The application was filed with Justice Sonia Sotomayor, who is the Circuit Justice handling emergency matters from the geographic area that includes the Tenth Circuit Court, based in Denver. Sotomayor has the authority to act on her own, or to share it with her colleagues — the more likely option, after the federal government has a chance to respond. Although the constitutional controversy over the contraceptives mandate has been developing in federal courts across the country, this marked the first time that the dispute had reached the Supreme Court.
The case involves an arts and crafts chain based in Oklahoma City, and a related chain of Christian bookstores, Mardel, Inc. Hobby Lobby was begun in 1970, as a picture-framing business in the garage of David and Barbara Green. It has grown into a nationwide chain of more than 500 stores, with more than 13,000 employees. The Green family had always vowed, they told the Court, “to run their businesses in a way consistent with their Christian faith, which requires them to ‘honor the Lord in all they do.’”
They do not oppose all aspects of the contraceptives mandate that was written into the new federal health care law, but they do object to any role in providing access to drugs that they believe could lead to abortion. Their lawyers took the case to the Supreme Court after the Tenth Circuit Court last week denied a plea to block the mandate as it applied to them, while they pursue their challenge in court.

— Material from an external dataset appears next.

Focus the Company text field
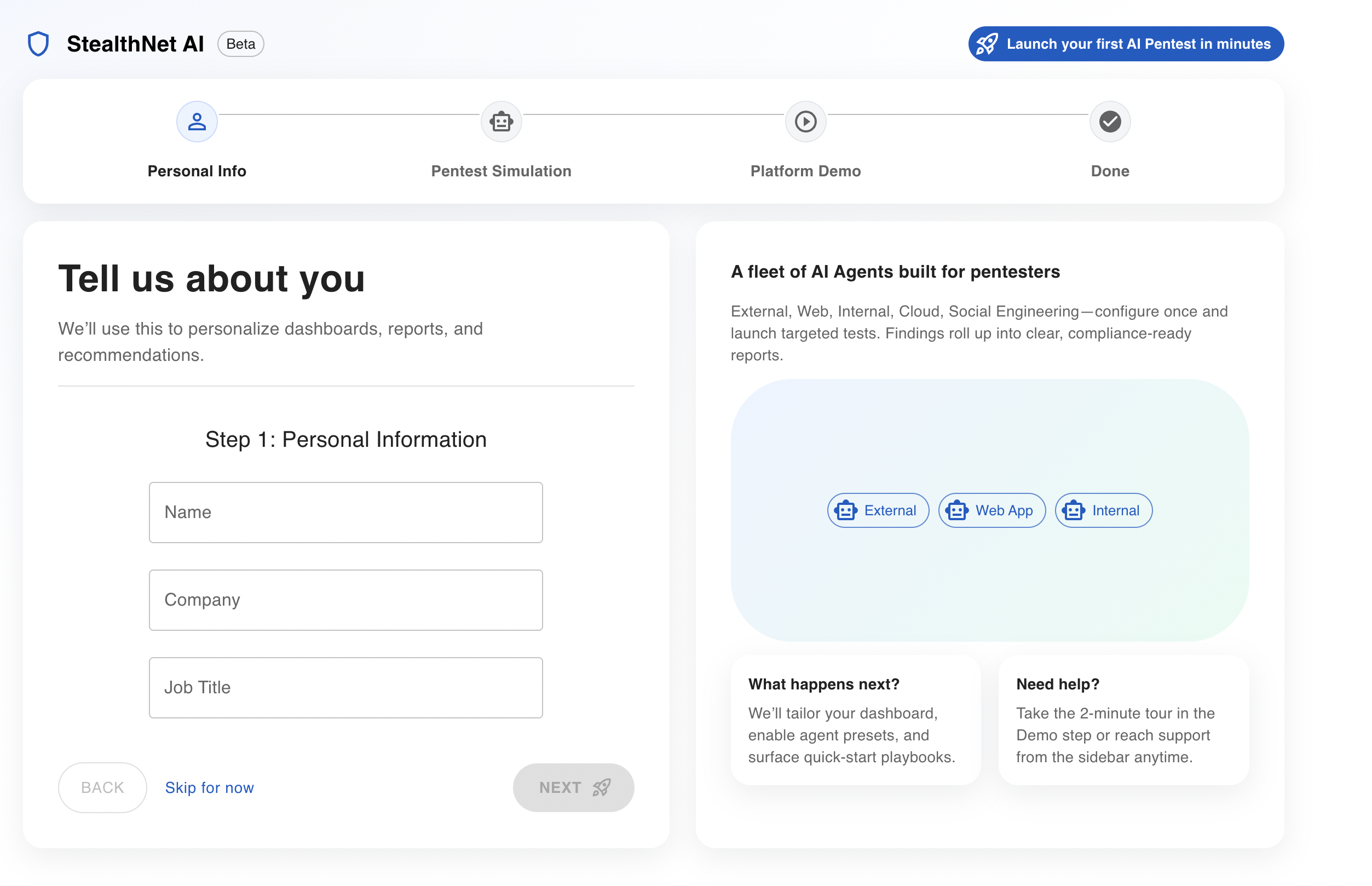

If they have to begin obeying the contraceptives mandate when it takes effect on January 1, their application argued, their two companies may face “crippling fines” that could go as high as $1.3 million for each day that they failed to provide health insurance to cover the cost of emergency contraceptive drugs. Such fines, they contended, could threaten the companies’ survival.
Some forty lawsuits nationwide have been filed to challenge the contraceptives insurance requirement, with the majority of them filed by non-profit entities like religious schools, colleges and hospitals. But the lawsuits also include fourteen that have been filed by the owners of profit-making businesses who are opposed to birth control drugs or other preventive pregnancy-related services.
Most strictly religious institutions like churches are exempt from the contraceptives mandate, and many schools, colleges, and hospitals are temporarily protected from it by a “safe harbor” provision that is due to expire next August. Some of the religious schools, colleges, and hospitals will qualify for an exemption when the government issues a final rule on implementing the mandate, in the first quarter of 2013, to take effect before August.
Among profit-making companies, however, they will not be eligible for an exemption unless their employee health plans have been “grandfathered.” Hobby Lobby Stores and Mardel, their lawyers told the Court, will not qualify for any exemption, and thus they face a definite January 1 deadline to provide the mandated coverage.
Besides asking for an injunction to block the mandate as it applied to them, while their court appeal continues, they requested that the Court treat their case as a petition for review prior to a decision by the Tenth Circuit Court. They argued that the lower courts have been splitting in their reaction to the lawsuits, so the controversy is already fully developed, and the Justices should wait no longer to resolve it.